The data below:

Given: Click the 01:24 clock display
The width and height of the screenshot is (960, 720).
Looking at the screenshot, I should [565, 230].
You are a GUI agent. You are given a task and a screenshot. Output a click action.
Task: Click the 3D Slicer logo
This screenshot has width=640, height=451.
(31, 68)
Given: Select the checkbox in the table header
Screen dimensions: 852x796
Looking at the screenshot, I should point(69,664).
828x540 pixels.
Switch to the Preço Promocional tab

End of The data.
The data below:

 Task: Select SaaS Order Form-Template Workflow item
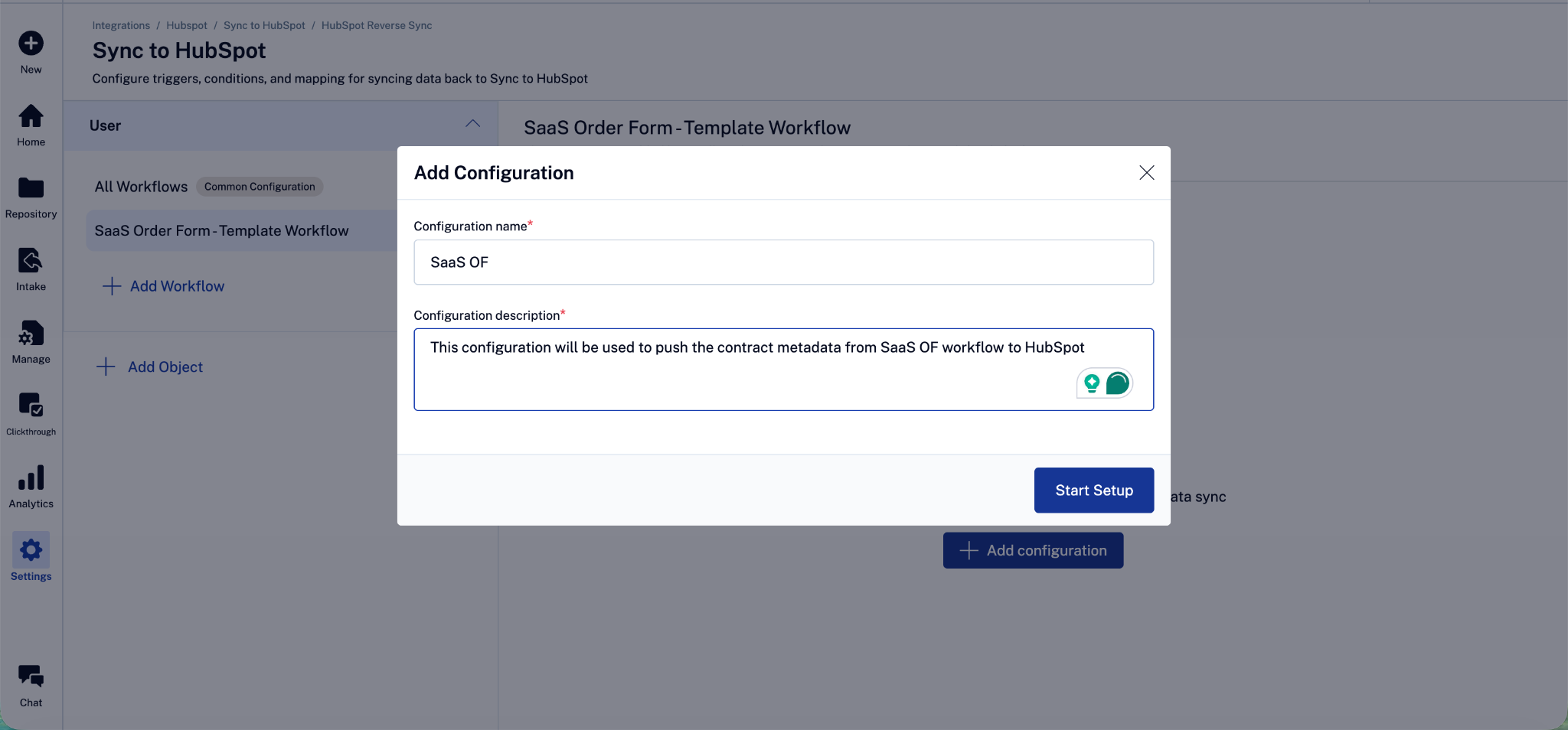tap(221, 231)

End of The data.

#### Exercise prompt:
Please copy, exactly as written, every line in the listing above from the line with "You are a GUI" up to and including the line with "Switch to the Preço Promocional tab".

#### Output:
You are a GUI agent. You are given a task and a screenshot. Output a click action.
Task: Click the 3D Slicer logo
This screenshot has width=640, height=451.
(31, 68)
Given: Select the checkbox in the table header
Screen dimensions: 852x796
Looking at the screenshot, I should point(69,664).
828x540 pixels.
Switch to the Preço Promocional tab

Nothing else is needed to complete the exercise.